| Records for the exercise |
........

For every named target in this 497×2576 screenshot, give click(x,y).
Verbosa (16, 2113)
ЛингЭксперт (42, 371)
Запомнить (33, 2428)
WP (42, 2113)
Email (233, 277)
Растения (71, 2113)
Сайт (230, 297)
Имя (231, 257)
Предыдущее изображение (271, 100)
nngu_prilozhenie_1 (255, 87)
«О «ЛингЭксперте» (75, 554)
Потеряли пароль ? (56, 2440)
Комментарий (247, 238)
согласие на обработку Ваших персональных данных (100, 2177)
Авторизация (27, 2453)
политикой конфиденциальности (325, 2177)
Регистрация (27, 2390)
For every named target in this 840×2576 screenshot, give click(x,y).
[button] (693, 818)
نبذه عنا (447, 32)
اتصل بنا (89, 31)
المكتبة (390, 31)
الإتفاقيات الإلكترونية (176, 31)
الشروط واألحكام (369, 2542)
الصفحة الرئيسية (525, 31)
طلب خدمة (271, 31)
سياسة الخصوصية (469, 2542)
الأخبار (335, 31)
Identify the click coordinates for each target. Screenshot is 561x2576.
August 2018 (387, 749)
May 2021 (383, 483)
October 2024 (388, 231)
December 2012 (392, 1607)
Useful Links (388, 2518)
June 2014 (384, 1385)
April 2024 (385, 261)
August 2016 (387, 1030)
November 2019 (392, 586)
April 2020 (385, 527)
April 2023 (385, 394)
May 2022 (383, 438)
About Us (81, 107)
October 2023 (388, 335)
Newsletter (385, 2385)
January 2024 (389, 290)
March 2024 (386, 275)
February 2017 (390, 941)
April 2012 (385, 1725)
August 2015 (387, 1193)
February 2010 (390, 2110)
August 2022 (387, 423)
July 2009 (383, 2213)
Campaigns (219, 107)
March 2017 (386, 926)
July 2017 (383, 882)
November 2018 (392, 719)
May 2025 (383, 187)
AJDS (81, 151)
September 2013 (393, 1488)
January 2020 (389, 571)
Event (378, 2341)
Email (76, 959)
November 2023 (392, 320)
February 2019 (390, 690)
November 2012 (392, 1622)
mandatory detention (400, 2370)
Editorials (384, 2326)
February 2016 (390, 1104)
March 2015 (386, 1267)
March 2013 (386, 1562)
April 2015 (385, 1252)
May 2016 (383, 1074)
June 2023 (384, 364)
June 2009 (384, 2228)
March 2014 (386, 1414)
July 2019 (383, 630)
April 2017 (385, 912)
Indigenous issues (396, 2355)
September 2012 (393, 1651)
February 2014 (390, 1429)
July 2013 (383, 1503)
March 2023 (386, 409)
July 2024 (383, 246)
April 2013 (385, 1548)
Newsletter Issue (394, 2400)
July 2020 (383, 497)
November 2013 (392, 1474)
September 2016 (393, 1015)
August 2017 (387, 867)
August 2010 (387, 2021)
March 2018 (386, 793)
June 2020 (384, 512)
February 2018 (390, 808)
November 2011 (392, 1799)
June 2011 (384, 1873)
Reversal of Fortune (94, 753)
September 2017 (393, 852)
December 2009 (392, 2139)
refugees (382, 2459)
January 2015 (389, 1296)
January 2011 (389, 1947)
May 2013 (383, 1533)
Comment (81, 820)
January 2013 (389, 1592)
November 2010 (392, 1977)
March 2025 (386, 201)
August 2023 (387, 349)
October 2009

........

| To do |
Please give back, exactly as it stands above, the stretch from the line with "September 2013 (393, 1488)" through the line with "March 2013 (386, 1562)", and no line outside it.

| Output for this task |
September 2013 (393, 1488)
January 2020 (389, 571)
Event (378, 2341)
Email (76, 959)
November 2023 (392, 320)
February 2019 (390, 690)
November 2012 (392, 1622)
mandatory detention (400, 2370)
Editorials (384, 2326)
February 2016 (390, 1104)
March 2015 (386, 1267)
March 2013 (386, 1562)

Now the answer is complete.